Face à la croissance rapide du marché chinois des véhicules à énergies nouvelles, l'application de la technologie V2G (Vehicle-to-Grid) revêt une importance croissante pour la mise en œuvre des stratégies énergétiques nationales et des réseaux intelligents. La technologie V2G transforme les véhicules électriques en unités de stockage d'énergie mobiles et utilise des bornes de recharge bidirectionnelles pour transmettre l'énergie du véhicule au réseau. Grâce à cette technologie, les véhicules électriques peuvent alimenter le réseau lors des pics de consommation et se recharger lors des périodes de faible consommation, contribuant ainsi à l'équilibrage de la charge sur le réseau.

Le 4 janvier 2024, la Commission nationale du développement et de la réforme et d'autres ministères ont publié le premier document de politique intérieure consacré spécifiquement à la technologie V2G : « Orientations relatives au renforcement de l'intégration et de l'interaction des véhicules à énergies nouvelles et des réseaux électriques ». S'appuyant sur les précédentes « Orientations relatives au développement d'un système d'infrastructures de recharge de haute qualité » publiées par le Bureau général du Conseil des affaires d'État, ces orientations précisent la définition de la technologie d'interaction véhicule-réseau, définissent des objectifs et des stratégies spécifiques et prévoient leur mise en œuvre dans le delta du Yangtsé, le delta de la rivière des Perles, la région Pékin-Tianjin-Hebei-Shandong, le Sichuan, Chongqing et d'autres régions où les conditions sont réunies, afin d'établir des projets pilotes.

Les données antérieures indiquent qu'il n'existe qu'environ 1 000 bornes de recharge compatibles V2G dans le pays, alors qu'il en compte actuellement 3,98 millions, soit seulement 0,025 % du nombre total de bornes existantes. Par ailleurs, la technologie V2G d'interaction véhicule-réseau est relativement mature et son application et la recherche la concernant sont courantes à l'échelle internationale. De ce fait, le potentiel de développement de la technologie V2G en milieu urbain est considérable.
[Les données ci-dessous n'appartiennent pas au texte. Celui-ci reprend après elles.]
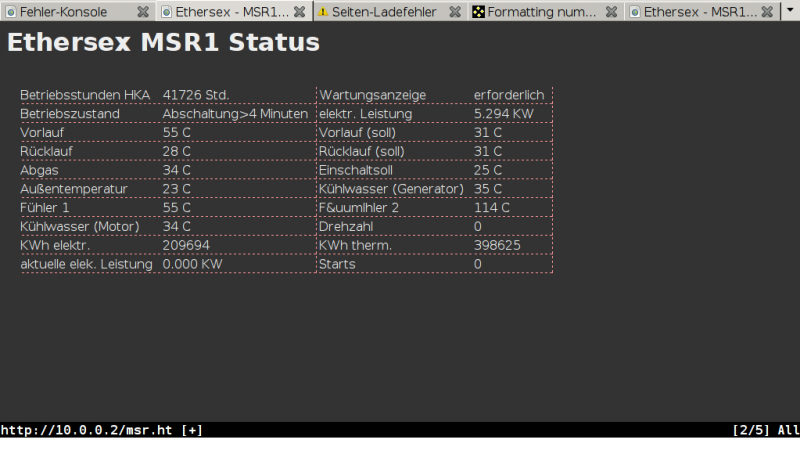This screenshot has width=800, height=454.
Task: Click the Fehler-Konsole tab favicon
Action: (x=11, y=12)
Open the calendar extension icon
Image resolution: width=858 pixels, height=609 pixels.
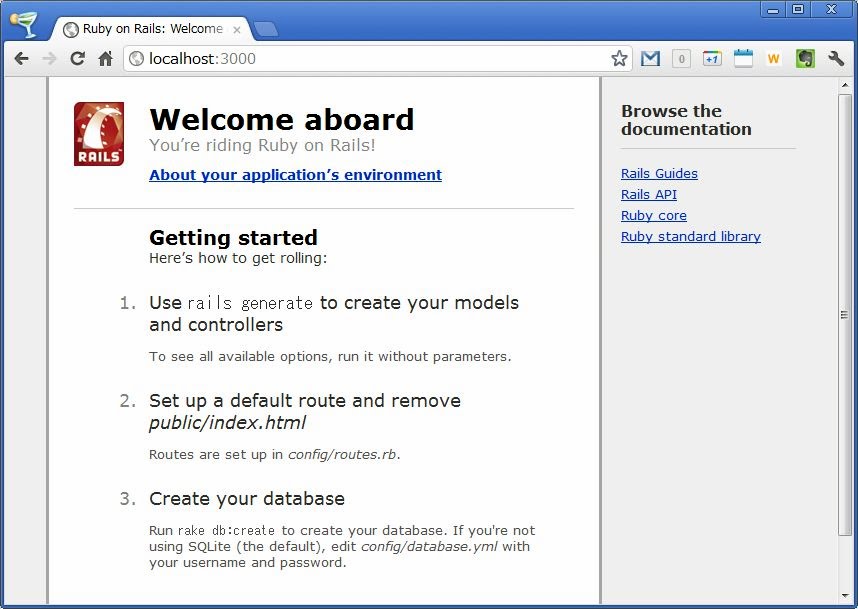pos(743,59)
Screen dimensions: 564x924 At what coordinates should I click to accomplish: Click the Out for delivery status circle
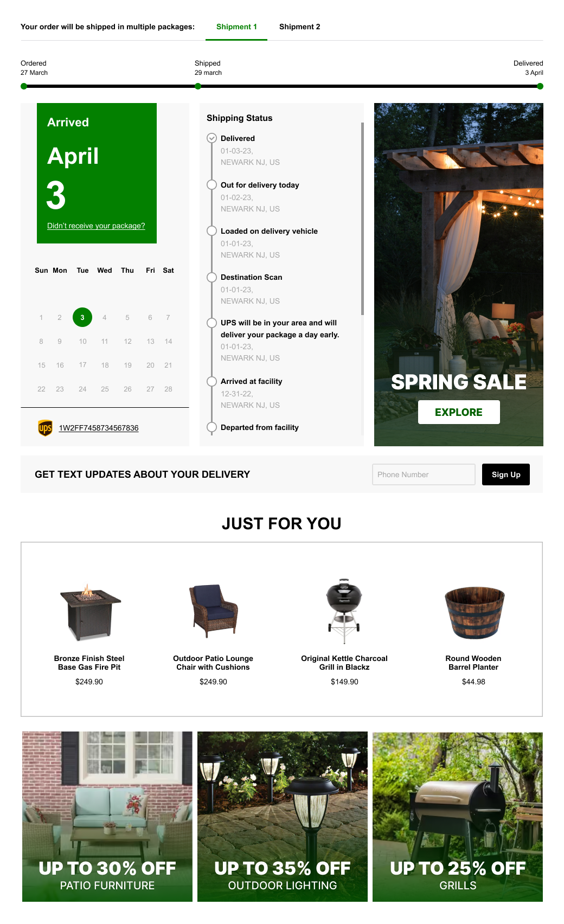coord(212,185)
Pékin, ville pilote nationale en matière de faibles émissions de carbone, encourage l'utilisation des énergies renouvelables. Son important parc de véhicules à énergies nouvelles et son infrastructure de recharge ont permis le déploiement de la technologie V2G. Fin 2022, la ville comptait plus de 280 000 bornes de recharge et 292 stations d'échange de batteries.

Toutefois, lors de sa promotion et de sa mise en œuvre, la technologie V2G se heurte à plusieurs défis, principalement liés à sa faisabilité opérationnelle et à la construction des infrastructures nécessaires. Prenant Pékin comme exemple, des chercheurs de l'Institut de recherche sur le papier ont récemment mené une enquête sur les secteurs urbains de l'énergie, de l'électricité et des bornes de recharge.

Les bornes de recharge bidirectionnelles nécessitent des coûts d'investissement initiaux élevés.

Des chercheurs ont constaté que la généralisation de la technologie V2G en milieu urbain pourrait résoudre le problème actuel de la rareté des bornes de recharge dans les villes. La Chine n'en est qu'aux prémices de l'application de cette technologie. Comme l'a souligné le responsable d'une centrale électrique, en théorie, la technologie V2G est similaire à la recharge des batteries externes par téléphone portable, mais son application concrète requiert une gestion des batteries et une interaction avec le réseau électrique plus poussées.

Des chercheurs ont étudié les entreprises exploitant des bornes de recharge à Pékin et ont constaté que la plupart de ces bornes sont actuellement unidirectionnelles et ne peuvent recharger que les véhicules. Pour promouvoir les bornes bidirectionnelles compatibles V2G (véhicules connectés au réseau), plusieurs défis pratiques se posent :

Tout d'abord, les grandes métropoles comme Pékin sont confrontées à une pénurie de terrains. La construction de bornes de recharge compatibles V2G, que ce soit par location ou achat de terrain, représente un investissement à long terme et des coûts élevés. De plus, il est difficile de trouver des terrains supplémentaires disponibles.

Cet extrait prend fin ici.